The magnitude of L. humile impact may be a product of the variable invasion history of our sites (Morrison 2002; Simberloff and Gibbons 2004; Walker 2006). Given that invasions often have an acute and chronic phase (Strayer et al. 2006), it is considered to be more appropriate to sample sites with a long (and well documented) invasion history if one is to achieve a more accurate picture of the longer term impacts of an ant invader on native ant community structure. It is for this reason we chose our sites; however, given the nondescript nature of L. humile, it means that the actual first appearance of these invaders in these sites remains unknown. That being said, a recent study of the long-term impacts of L. humile on native ant species richness in Northern California found the impact to be unaffected by time; instead, the magnitude of the effect was thought to be driven by site-specific factors (Menke et al. 2018).

Caveats and limitations

There are several limitations to this study that preclude us extrapolating our findings too broadly, particularly the lack of replication across countries/biomes. While the shared sampling methodology is its strength, replicating these approaches across more sites and in different countries is required to ascertain more clearly the specific effects of L. humile. Ultimately, two key aims for future work should be to identify if the impact of L. humile on native communities depends (1) more on the Argentine ant abundance, or (2) on differences between biogeographic regions. This requires replication of the same sampling regime across several countries with different biomes to identify specific effects common to a biome/geographic region/environment. Such information would be vital in advising management of the invasive species, and in prioritising conservation action. For example, further confirmation of the results presented here may lead to recommendations to prioritise conservation management in areas where invasion impact is high, as we showed for Girona sites.

Our study uses a snapshot approach that lacks experimental manipulations, which limits our ability to generalize our results; a shortcoming that many studies of this nature suffer from (Porter and Savignano 1990; Suarez et al. 1998; Vanderwoude et al. 2000; Carpintero et al. 2005; Guénard and Dunn 2010), given that some studies have found that native ant diversity is already depleted prior to invasion (King and Tschinkel 2013). It is vital that more prior invasion studies be undertaken, in order to corroborate these findings and support the idea that it is not just spatial patterns driving differences in native ant communities before invasion.

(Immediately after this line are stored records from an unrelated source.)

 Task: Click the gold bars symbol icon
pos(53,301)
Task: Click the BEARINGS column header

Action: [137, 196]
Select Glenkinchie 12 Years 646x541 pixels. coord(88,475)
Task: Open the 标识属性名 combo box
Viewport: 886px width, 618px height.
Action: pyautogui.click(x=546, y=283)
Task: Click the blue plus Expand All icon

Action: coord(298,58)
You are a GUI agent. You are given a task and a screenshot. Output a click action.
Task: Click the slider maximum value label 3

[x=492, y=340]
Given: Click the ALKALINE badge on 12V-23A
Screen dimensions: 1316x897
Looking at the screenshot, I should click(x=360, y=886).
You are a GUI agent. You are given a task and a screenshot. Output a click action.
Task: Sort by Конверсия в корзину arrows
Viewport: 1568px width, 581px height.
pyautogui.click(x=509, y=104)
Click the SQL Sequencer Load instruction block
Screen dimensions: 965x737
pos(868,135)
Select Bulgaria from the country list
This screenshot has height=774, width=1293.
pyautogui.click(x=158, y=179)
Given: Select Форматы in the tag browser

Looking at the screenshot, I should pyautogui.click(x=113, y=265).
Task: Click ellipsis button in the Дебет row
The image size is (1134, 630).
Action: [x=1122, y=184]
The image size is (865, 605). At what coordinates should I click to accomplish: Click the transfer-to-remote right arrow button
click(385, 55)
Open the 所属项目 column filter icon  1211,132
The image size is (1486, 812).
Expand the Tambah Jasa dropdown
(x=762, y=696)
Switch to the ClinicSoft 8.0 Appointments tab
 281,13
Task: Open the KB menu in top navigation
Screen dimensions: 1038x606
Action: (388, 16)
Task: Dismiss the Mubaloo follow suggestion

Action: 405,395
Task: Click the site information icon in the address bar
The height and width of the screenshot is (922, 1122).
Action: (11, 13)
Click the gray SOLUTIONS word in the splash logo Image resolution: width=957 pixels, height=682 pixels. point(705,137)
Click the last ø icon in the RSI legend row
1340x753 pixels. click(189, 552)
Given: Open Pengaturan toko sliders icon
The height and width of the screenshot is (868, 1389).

Finally, in conclusion, it is important that future research be undertaken to identify what elements, if any, can be used to better predict and model the extent and scale of L. humile impacts. To achieve this, it is vital that we start to focus research and data collection on under-sampled biomes (in addition to the Mediterranean biome) where L. humile has been recorded, such as parts of West and Southern Africa, Southern Spain and Southern France, as well as novel regions within currently well studied biomes (i.e. other sites with a Mediterranean climate, such as Northern Africa, California and Japan). More importantly, research should be prioritised in regions or areas where L. humile invasion has been relatively unsuccessful. Only then can we truly begin to understand why ecosystems show such variable levels of impact, particularly with regard to what factors make ecosystems more resilient (or vulnerable) to invasion, and how we can use these data to better predict and mitigate the future impact of invaders on novel environments.